A Agência Nacional de Vigilância Sanitária (Anvisa) anunciou na sexta-feira (7) um ações para reduzir a fila de registros de medicamentos, produtos para saúde e ensaios clínicos, com o objetivo de cumprir os prazos legais de análise até o fim de 2026.
Atualmente, o prazo máximo legal para análise de medicamentos é de um ano, mas a agência admite que, em alguns casos, o processo pode levar até três anos. Já para dispositivos médicos e ensaios clínicos, o prazo é de 90 dias.
Entre as principais medidas aprovadas está a possibilidade de troca de produtos na fila cronológica de análise. Assim, empresas poderão substituir pedidos de registro, priorizando produtos de maior interesse comercial — desde que desistam de outro que esteja mais adiantado.
A nova medida da Agência Nacional de Vigilância Sanitária (Anvisa) tem como principal objetivo acelerar o registro de medicamentos e produtos para saúde, garantindo acesso mais rápido a tratamentos inovadores para a população brasileira.

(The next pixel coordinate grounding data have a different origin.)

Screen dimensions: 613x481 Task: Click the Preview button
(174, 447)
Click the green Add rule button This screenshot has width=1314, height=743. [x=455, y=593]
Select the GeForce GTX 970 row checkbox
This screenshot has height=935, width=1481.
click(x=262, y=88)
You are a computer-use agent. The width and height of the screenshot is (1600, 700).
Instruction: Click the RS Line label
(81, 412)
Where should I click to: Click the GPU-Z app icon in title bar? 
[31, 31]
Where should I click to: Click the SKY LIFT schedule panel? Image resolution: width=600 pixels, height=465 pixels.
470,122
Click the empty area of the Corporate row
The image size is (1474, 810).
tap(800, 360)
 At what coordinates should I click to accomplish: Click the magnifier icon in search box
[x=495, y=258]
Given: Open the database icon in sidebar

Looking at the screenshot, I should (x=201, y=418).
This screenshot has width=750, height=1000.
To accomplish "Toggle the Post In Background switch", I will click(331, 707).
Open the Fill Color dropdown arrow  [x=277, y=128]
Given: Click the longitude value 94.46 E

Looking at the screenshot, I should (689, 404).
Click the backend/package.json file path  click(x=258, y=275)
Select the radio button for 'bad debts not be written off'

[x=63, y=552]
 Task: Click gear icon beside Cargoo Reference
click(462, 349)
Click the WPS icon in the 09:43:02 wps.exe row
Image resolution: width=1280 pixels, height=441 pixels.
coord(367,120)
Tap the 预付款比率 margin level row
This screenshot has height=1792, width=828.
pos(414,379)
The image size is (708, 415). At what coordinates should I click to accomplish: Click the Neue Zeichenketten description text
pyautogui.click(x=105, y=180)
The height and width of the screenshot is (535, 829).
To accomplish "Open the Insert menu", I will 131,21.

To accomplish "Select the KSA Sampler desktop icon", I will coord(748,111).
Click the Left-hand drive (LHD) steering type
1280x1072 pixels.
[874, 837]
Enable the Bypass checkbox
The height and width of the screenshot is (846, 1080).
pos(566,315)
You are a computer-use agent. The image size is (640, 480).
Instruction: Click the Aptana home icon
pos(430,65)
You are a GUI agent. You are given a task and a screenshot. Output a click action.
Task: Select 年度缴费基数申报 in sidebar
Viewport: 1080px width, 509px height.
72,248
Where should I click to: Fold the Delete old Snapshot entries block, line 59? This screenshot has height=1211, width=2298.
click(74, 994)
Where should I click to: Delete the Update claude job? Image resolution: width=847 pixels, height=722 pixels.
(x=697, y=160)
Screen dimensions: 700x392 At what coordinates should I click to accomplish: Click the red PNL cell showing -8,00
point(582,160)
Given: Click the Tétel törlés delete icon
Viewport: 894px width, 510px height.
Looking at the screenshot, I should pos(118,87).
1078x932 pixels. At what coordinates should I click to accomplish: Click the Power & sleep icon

Com a redução do tempo de análise, medicamentos essenciais — inclusive para doenças raras, pediátricas e negligenciadas — chegarão ao mercado com maior agilidade, beneficiando diretamente os pacientes e fortalecendo o Sistema Único de Saúde (SUS).
A iniciativa também promete diminuir desfechos adversos e hospitalizações evitáveis, mantendo os padrões de segurança e qualidade dos produtos avaliados. Outro impacto esperado é a redução de custos, com a entrada antecipada de genéricos e similares, estimulando a concorrência e ampliando o acesso da população.
Assim sendo, a Anvisa busca eliminar entraves burocráticos e garantir que os avanços da medicina e da tecnologia em saúde cheguem mais rapidamente aos brasileiros.